На этом расправа закончилась – Андрея с большей частью пленных погрузили обратно в автобусы, но группу мужчин оставили в деревне под охраной нескольких автоматчиков. Колонна двинулась по проселочной дороге и скоро остановилась в другой деревне, где боевики высадили шесть девушек. Здесь уже кто-то был – Андрей видел в окно вооруженных людей и более двух десятков молодых женщин, сидящих в кружок на площадке между домами. Земля вокруг была вспахана колесами тяжелой техники.
Колонна проехала еще несколько поселений, оставляя в каждом по группе пленников. Андрей видел другие автобусы, пылящие параллельными курсами через поля.

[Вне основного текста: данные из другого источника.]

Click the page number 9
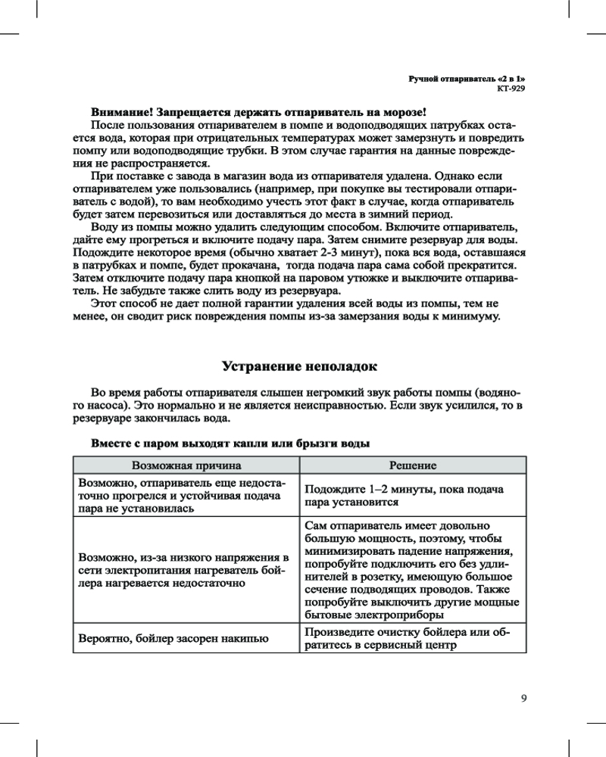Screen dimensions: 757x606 pyautogui.click(x=523, y=697)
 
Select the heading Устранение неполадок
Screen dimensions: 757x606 pyautogui.click(x=299, y=366)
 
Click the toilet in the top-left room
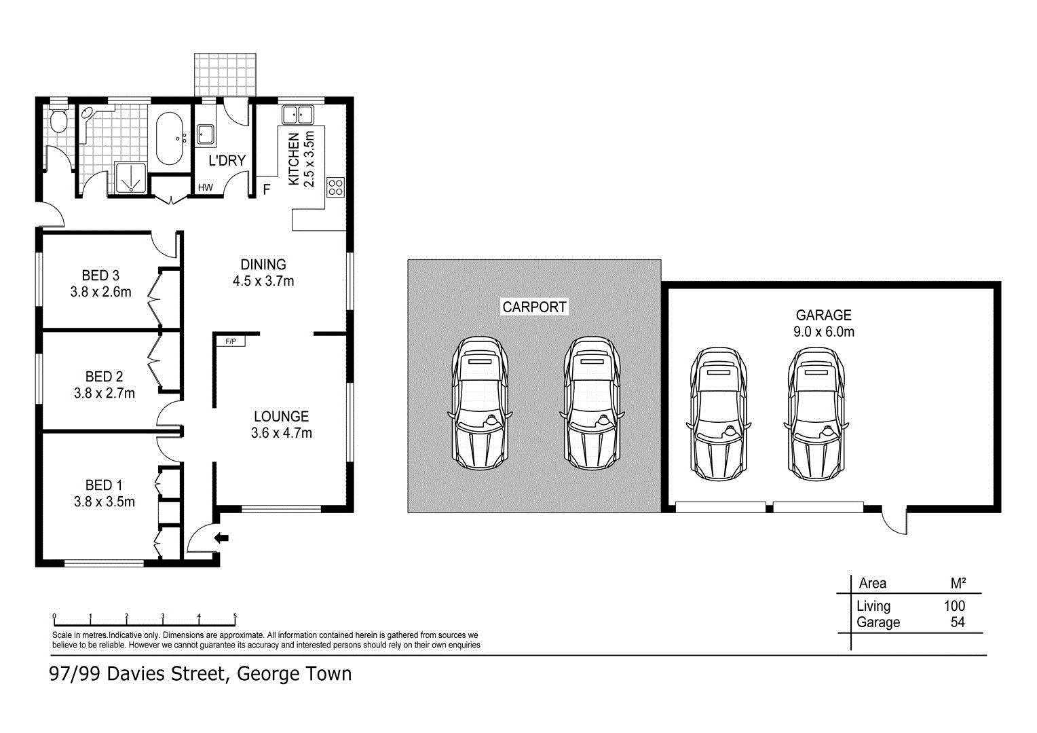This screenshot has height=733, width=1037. [58, 119]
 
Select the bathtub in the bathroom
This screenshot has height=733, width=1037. [169, 139]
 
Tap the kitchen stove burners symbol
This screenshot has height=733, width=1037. [336, 187]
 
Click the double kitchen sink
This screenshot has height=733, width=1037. [297, 115]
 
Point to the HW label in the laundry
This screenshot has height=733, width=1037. [205, 187]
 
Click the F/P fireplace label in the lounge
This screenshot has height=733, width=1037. [231, 341]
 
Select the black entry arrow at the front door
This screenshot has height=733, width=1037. [221, 538]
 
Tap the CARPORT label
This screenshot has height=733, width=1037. [534, 307]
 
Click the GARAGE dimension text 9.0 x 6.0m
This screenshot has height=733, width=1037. [823, 332]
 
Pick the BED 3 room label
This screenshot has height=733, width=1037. [100, 276]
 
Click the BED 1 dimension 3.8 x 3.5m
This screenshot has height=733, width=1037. [105, 502]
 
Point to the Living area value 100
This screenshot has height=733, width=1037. [954, 606]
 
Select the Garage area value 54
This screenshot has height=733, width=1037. [957, 622]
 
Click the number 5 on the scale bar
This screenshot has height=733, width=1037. [235, 616]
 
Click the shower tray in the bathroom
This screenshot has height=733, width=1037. [129, 178]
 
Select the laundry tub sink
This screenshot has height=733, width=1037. [205, 135]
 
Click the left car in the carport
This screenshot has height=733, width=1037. [480, 404]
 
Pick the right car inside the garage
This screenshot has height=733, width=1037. [816, 414]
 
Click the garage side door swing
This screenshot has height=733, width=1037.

Наконец его и двух оставшихся парней вывели наружу.
Они оказались на старой лыжной базе. Боевики втолкнули их в зал для выдачи лыж. Здесь на узких скамейках и вдоль стен расположились другие пленники – побитые и жалкие, как и Андрей с его спутниками. Он нашел себе место в углу и прижался к едва теплой батарее, пытаясь прийти в себя.
Весь оставшийся день автобусы и грузовики подвозили молодых парней, так что к вечеру зал заполнился до отказа. Им принесли воды в бутылках и несколько буханок хлеба, которые были немедленно съедены. Обессиленные и перепуганные пленники, снедаемые беспокойством за родных и друзей, тихо переговаривались. Что их ждет? Кто напал на город? Что вообще происходит?
Ночью никто не сомкнул глаз.
Утром, еще до рассвета, двери зала распахнулись и с десяток боевиков в балаклавах согнали пленников к дальней стене. В крайней тесноте они расположились прямо на полу.
Зажгли свет. Человек в рясе, появившийся в зале последним, сел перед ними на скамеечку и заговорил. Его речь, казавшаяся поначалу бредом сумасшедшего, постепенно приводила их в ужас.